(WORKING DATA)

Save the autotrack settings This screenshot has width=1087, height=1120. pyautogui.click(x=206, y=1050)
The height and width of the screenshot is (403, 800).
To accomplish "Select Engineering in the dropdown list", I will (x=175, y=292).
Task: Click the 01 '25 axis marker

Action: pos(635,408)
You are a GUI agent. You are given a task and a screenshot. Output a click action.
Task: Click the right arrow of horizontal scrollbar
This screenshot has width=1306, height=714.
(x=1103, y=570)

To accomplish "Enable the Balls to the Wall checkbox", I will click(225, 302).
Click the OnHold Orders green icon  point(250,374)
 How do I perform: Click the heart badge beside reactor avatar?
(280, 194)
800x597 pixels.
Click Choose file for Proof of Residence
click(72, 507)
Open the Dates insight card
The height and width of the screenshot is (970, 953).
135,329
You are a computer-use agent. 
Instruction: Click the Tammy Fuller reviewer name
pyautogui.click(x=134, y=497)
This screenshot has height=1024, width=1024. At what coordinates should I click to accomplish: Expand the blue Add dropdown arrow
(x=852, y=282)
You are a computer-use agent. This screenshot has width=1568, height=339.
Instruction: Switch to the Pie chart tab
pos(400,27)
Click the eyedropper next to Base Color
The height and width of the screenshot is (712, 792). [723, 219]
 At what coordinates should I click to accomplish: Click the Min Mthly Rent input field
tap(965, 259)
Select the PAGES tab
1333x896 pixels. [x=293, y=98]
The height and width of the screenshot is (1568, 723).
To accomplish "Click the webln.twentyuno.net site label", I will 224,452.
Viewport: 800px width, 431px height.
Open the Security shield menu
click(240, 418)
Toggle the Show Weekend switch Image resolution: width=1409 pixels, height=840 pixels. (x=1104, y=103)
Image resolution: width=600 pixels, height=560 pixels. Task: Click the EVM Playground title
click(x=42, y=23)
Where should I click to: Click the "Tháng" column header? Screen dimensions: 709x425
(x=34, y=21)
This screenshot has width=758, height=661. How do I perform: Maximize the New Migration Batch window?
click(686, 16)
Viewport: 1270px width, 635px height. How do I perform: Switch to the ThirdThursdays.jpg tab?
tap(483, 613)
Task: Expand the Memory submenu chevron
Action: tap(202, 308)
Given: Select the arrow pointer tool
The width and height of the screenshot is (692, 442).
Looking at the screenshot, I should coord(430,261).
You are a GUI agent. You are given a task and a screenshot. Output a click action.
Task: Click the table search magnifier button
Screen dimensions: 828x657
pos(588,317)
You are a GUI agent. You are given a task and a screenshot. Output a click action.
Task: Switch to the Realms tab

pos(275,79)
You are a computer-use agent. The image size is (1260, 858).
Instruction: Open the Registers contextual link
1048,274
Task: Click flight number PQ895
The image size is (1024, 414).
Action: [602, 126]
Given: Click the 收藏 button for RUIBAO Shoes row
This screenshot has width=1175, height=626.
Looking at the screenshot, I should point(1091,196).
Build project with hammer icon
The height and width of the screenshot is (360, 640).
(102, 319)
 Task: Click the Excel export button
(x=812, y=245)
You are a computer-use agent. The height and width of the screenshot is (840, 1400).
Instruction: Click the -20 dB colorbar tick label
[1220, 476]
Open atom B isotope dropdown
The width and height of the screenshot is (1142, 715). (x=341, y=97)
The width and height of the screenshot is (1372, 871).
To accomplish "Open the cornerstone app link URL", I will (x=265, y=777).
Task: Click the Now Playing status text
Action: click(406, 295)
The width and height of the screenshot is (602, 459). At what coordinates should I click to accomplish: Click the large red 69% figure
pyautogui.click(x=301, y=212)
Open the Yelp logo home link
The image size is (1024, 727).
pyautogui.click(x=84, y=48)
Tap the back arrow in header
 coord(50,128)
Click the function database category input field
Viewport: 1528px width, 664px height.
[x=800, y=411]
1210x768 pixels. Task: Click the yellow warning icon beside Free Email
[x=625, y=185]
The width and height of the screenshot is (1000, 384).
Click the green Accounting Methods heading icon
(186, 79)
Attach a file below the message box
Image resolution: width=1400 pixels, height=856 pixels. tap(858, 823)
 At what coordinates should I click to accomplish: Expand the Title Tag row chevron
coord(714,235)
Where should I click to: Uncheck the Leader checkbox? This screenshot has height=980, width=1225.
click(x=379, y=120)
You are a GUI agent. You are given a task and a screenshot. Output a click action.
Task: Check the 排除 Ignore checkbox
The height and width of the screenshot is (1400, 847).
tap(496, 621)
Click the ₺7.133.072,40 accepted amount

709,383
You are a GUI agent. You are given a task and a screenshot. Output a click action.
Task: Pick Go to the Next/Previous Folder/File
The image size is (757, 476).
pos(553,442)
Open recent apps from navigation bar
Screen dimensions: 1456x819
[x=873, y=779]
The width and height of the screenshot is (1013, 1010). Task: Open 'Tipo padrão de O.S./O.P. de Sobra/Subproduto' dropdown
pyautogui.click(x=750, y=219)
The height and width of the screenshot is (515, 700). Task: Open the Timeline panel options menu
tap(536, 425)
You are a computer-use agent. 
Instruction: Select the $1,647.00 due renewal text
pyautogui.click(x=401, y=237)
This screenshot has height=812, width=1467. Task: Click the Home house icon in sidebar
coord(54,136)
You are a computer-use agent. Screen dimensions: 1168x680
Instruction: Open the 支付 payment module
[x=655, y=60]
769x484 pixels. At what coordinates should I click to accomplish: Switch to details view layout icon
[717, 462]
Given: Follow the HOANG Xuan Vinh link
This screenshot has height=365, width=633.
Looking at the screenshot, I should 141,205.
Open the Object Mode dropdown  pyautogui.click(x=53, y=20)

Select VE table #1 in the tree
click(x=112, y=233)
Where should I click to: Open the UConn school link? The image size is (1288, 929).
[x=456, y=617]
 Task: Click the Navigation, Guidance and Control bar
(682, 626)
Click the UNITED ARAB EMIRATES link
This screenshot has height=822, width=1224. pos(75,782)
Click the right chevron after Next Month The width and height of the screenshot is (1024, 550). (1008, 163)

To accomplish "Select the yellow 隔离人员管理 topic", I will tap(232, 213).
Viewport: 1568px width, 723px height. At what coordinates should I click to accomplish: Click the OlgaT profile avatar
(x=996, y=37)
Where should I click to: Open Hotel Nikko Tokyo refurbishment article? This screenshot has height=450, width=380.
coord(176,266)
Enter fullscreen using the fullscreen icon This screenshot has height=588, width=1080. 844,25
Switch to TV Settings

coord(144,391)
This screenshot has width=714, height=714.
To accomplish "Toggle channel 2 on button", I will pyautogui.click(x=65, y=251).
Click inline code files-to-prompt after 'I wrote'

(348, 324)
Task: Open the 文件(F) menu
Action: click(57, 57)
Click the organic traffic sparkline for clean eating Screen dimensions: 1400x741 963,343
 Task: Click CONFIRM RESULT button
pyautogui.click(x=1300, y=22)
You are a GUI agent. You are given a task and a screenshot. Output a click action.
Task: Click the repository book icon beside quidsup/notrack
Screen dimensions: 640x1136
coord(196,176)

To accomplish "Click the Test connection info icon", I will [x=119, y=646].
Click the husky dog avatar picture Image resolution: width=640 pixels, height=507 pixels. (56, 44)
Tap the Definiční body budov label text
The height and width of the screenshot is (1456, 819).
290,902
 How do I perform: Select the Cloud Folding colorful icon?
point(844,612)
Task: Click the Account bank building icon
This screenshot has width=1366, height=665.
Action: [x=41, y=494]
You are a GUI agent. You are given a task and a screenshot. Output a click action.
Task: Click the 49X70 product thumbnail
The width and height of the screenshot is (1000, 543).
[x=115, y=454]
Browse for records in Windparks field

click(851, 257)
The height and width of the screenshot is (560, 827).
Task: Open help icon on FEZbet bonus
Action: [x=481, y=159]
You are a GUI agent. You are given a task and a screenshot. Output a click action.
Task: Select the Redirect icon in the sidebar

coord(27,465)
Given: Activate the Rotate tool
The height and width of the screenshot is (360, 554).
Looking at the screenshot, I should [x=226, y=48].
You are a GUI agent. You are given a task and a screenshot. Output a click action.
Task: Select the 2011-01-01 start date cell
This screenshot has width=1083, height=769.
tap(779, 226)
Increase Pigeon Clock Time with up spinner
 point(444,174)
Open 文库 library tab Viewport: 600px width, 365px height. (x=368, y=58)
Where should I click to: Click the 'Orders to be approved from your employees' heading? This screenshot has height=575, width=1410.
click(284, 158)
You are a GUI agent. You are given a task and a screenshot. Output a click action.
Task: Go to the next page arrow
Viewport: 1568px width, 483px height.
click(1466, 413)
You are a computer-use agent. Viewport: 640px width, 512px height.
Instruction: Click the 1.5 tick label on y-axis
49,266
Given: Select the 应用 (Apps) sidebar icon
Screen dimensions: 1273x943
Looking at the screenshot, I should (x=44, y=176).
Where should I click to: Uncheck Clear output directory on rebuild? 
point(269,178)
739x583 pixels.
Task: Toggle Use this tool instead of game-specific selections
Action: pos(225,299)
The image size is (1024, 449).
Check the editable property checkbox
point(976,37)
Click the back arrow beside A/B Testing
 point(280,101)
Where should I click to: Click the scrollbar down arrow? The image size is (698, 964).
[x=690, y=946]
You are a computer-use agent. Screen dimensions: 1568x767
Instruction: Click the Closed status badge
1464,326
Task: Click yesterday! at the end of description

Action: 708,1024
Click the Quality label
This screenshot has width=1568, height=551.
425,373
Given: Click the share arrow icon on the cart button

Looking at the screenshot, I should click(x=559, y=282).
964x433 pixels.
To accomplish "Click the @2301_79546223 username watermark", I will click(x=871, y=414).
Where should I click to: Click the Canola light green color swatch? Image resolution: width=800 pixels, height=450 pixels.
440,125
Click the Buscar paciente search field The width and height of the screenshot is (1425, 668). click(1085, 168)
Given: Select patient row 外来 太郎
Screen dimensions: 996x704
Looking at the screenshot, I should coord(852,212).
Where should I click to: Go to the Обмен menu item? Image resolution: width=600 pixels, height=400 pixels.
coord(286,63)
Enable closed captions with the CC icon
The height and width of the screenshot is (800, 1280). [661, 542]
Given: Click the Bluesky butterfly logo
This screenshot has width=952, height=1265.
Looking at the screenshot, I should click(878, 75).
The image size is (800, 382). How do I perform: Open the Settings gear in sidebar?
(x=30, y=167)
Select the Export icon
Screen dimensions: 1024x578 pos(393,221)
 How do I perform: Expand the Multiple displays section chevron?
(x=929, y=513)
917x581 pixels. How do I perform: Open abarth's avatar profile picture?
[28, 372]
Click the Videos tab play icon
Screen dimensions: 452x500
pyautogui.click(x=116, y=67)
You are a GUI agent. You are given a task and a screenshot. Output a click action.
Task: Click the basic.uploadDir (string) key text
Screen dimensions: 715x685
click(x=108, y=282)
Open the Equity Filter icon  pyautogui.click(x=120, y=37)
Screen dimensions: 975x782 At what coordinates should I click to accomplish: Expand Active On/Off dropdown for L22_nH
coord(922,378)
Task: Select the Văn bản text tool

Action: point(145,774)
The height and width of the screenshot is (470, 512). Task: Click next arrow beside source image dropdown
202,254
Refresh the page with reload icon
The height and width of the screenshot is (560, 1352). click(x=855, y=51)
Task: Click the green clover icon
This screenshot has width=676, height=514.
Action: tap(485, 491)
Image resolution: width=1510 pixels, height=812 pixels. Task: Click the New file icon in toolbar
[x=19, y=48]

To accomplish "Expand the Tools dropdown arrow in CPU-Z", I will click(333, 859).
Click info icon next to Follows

(End WORKING DATA)

### WHAT THE TASK ASKS
Every line above from the line with "The height and width of the screenshot is (515, 700)." to the line with "This screenshot has width=714, height=714.", both included, must be reproduced exactly, and no other line may appear.

### EXERCISE RESULT
The height and width of the screenshot is (515, 700). Task: Open the Timeline panel options menu
tap(536, 425)
You are a computer-use agent. 
Instruction: Select the $1,647.00 due renewal text
pyautogui.click(x=401, y=237)
This screenshot has height=812, width=1467. Task: Click the Home house icon in sidebar
coord(54,136)
You are a computer-use agent. Screen dimensions: 1168x680
Instruction: Open the 支付 payment module
[x=655, y=60]
769x484 pixels. At what coordinates should I click to accomplish: Switch to details view layout icon
[717, 462]
Given: Follow the HOANG Xuan Vinh link
This screenshot has height=365, width=633.
Looking at the screenshot, I should 141,205.
Open the Object Mode dropdown  pyautogui.click(x=53, y=20)

Select VE table #1 in the tree
click(x=112, y=233)
Where should I click to: Open the UConn school link? The image size is (1288, 929).
[x=456, y=617]
 Task: Click the Navigation, Guidance and Control bar
(682, 626)
Click the UNITED ARAB EMIRATES link
This screenshot has height=822, width=1224. pos(75,782)
Click the right chevron after Next Month The width and height of the screenshot is (1024, 550). (1008, 163)

To accomplish "Select the yellow 隔离人员管理 topic", I will tap(232, 213).
Viewport: 1568px width, 723px height. At what coordinates should I click to accomplish: Click the OlgaT profile avatar
(x=996, y=37)
Where should I click to: Open Hotel Nikko Tokyo refurbishment article? This screenshot has height=450, width=380.
coord(176,266)
Enter fullscreen using the fullscreen icon This screenshot has height=588, width=1080. 844,25
Switch to TV Settings

coord(144,391)
This screenshot has width=714, height=714.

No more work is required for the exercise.